Unfortunately expecting them to perform a useful intervention in Iraq was a bit like asking an elephant to run a daycare, an act of dubious value that was fated to end in tragedy.

The road to hell is paved with good intentions. I'm sure that trying to help is going to be a real comfort to all those who died - or have to live in constant fear thanks to their country descending into civil war.
In short: given the absolute mess that Iraq became, I wouldn't care about the intentions of the US - even if I really believed they were doubtlessly altruistic to begin with...

What if solid evidence came out that revealed that Bush-Cheney didn't care at all about Iraqis or Democracy, but only wanted to enrich some defence contractor and oil exec buddies? I'm guessing you'd care a lot about those intentions.

The reason why I found Crimea to be MORE objectionable was because Putin has no noble motive. It's land theft pure and simple, made on a pretext so flimsy it makes Iraqs WDMs to be as common as sand. And while the body count has been low it runs the risk of war in an otherwise stable part of the world and significantly escalates the tension between the West and Russia, the long term consequences of the Crimean invasion could be far worse than those of Iraq.

Land theft is kind of a misnomer.
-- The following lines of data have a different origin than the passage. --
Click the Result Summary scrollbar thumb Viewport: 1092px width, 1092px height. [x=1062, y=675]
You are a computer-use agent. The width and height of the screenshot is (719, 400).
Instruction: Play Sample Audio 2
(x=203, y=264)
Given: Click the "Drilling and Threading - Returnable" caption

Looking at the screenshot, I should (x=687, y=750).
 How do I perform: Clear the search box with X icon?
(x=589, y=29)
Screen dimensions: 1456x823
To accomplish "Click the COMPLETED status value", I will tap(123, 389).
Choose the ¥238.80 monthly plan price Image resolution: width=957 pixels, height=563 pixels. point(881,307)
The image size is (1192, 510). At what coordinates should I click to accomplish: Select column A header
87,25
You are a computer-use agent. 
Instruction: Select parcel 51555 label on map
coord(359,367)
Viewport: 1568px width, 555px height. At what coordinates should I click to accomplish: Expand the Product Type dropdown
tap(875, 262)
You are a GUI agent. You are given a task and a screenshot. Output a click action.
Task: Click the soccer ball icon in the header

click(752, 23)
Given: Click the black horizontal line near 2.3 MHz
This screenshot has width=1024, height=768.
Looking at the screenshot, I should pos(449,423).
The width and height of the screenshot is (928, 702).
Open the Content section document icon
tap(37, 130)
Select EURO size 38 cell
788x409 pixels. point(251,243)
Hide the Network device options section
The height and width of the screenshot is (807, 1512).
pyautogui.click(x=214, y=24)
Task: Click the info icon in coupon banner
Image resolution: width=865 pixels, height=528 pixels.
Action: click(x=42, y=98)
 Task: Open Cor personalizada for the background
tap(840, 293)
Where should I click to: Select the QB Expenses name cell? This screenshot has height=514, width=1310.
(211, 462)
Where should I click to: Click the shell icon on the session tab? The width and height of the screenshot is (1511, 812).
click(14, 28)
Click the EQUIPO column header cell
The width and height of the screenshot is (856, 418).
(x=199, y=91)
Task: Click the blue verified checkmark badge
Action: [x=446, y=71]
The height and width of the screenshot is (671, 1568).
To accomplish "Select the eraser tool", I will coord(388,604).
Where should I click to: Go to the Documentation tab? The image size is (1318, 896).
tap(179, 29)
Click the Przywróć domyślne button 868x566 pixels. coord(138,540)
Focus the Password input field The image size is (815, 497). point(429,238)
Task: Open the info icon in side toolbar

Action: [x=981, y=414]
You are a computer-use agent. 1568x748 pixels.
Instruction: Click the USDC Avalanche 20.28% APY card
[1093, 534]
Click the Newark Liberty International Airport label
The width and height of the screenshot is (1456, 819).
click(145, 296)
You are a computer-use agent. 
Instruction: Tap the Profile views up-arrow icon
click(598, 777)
There are very important navy bases in Crimea - ones which the Russian navy kept using after the USSR dissolved... and which they must've felt in danger after their puppet government got kicked out of Ukraine. Not that I approve of this move - had enough of Russia sitting around here for fifty years - just saying it's a whee bit more nuanced than you make it seem like.

As for reactions and fears... the world is only up in arms because we are reminded of the Cold War. If China decided to annex parts of Mongolia, I could tell you what would happen: a big, fat nothing. Ukraine is too close, and the bad memories with Russia are too recent. But this was really to be expected; after the NATO continously expanding east and losing Serbia, Iraq and now Ukraine... of course Russia would react in some way.

They had a 25 year lease on the bases I'm not sure losing them was really a risk, and even if they did Russia already had territory on the Black sea. The importance of those bases was as a symbol of their relationship with Ukraine. While the most extreme wing of the nationalists definitely wanted to Ukrainianize the country a lot more I don't think even they wanted to sever the relationship with Russia.

I do agree that NATO and the EU were undercutting Russia's influence, but those reactions were the results of the valid Democratic desires of the populations involved. Moreover Crimeans weren't oppressed by Ukrainians in any sense, you can justify Iraq in the sense that Saddam was a very bad man and you think you can do better. Under Russia Crimeans are already experiencing more oppression, I just don't see seizing Crimean as any sort of defensible reaction to the NATO and EU expansions or being based on any sort of noble but misguided ideology.